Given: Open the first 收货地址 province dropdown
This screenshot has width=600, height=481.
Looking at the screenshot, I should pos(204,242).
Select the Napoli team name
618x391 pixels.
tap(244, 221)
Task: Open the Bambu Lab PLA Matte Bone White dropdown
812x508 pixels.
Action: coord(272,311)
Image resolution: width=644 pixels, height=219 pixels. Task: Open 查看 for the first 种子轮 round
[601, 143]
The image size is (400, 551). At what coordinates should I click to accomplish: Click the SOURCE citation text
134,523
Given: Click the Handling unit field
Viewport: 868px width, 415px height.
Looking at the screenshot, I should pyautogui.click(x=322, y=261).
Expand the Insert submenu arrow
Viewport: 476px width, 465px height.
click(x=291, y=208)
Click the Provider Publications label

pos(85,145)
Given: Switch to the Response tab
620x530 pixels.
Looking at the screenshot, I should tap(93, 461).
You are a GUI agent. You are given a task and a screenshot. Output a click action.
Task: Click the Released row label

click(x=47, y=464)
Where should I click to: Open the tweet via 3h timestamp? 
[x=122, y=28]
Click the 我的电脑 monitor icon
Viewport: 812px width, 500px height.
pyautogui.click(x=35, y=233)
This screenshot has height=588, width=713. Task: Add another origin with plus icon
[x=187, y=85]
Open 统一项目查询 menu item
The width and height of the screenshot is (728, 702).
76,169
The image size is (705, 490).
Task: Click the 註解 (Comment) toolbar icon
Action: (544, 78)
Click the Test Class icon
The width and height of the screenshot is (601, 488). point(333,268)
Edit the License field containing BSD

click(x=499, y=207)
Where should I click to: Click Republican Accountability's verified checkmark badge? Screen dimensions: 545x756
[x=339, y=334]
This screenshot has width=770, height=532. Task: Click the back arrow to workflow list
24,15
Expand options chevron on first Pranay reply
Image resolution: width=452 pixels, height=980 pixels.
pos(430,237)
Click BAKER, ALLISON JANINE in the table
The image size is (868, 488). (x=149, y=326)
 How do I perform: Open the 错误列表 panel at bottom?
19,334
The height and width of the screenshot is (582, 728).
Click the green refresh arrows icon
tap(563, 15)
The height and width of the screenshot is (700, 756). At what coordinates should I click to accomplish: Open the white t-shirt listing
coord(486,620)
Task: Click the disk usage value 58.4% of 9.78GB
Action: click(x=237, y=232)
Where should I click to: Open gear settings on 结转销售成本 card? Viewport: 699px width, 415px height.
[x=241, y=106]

WHAT YOU HAVE TO DO: Write out every line in the data that holds the string "dropdown".

SOLVED PROBLEM:
Given: Open the first 收货地址 province dropdown
Task: Open the Bambu Lab PLA Matte Bone White dropdown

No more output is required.